Stated task | Reproduce the stretch of rows from the one containing "Expand Show more on the Ascent Robotics card" through the end of the rows, requests included, and adjust every coordinate in the answers by -39.

Supplied material |
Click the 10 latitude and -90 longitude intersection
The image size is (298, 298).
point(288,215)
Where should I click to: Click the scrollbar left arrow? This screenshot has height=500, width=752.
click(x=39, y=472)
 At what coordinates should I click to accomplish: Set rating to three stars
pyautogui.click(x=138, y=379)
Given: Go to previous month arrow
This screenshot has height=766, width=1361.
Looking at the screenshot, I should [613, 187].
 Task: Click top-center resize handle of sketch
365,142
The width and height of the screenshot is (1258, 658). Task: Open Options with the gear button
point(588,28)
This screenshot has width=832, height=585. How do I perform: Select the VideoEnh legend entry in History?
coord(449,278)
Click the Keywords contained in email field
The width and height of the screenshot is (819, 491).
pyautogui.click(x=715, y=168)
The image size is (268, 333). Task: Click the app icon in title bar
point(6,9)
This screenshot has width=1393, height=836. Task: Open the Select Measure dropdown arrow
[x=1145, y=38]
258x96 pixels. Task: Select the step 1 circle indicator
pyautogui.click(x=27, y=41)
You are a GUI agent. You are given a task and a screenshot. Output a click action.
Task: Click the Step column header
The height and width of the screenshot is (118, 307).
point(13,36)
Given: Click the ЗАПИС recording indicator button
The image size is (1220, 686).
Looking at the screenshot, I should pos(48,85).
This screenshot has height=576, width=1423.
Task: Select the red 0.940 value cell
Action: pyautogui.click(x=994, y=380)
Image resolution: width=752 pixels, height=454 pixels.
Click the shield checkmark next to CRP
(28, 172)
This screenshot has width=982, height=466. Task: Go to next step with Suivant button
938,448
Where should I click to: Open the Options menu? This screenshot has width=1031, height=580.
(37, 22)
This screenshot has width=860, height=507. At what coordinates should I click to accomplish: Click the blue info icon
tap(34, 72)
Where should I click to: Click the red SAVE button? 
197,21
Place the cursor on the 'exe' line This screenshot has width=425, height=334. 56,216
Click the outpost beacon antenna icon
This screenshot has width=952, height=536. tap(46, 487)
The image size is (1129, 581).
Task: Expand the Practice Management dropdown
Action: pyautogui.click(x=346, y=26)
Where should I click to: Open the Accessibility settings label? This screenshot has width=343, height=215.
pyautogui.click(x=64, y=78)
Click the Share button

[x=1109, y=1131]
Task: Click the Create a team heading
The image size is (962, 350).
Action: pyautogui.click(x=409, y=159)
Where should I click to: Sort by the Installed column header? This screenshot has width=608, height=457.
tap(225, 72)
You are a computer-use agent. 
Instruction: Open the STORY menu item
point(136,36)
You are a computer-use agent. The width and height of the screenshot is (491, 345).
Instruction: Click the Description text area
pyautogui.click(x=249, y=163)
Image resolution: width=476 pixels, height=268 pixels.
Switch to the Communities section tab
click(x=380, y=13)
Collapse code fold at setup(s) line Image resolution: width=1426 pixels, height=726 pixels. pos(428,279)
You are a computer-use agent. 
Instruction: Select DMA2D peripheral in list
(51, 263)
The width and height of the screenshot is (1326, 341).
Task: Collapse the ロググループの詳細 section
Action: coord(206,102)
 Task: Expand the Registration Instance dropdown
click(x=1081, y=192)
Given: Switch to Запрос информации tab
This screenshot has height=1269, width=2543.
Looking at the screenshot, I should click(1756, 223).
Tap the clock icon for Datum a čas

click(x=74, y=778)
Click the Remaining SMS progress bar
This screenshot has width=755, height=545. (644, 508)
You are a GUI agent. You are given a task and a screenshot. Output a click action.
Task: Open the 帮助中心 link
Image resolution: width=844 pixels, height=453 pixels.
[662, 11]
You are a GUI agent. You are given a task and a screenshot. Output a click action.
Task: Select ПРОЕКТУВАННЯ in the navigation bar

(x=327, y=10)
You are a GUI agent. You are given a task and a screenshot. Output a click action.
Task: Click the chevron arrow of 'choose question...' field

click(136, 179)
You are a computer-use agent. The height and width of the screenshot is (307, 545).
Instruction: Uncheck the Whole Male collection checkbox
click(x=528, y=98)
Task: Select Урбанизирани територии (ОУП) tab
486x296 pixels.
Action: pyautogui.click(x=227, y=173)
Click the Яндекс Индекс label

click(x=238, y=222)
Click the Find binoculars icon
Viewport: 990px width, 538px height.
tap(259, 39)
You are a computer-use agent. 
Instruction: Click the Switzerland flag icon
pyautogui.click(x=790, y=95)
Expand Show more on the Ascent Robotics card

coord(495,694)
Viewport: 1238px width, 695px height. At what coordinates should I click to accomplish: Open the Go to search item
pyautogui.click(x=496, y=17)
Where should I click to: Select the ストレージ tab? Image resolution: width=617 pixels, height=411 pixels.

Solution for this exercise |
Expand Show more on the Ascent Robotics card

coord(456,655)
Viewport: 1238px width, 695px height. At what coordinates should I click to accomplish: Open the Go to search item
pyautogui.click(x=457, y=-22)
Where should I click to: Select the ストレージ tab? Image resolution: width=617 pixels, height=411 pixels.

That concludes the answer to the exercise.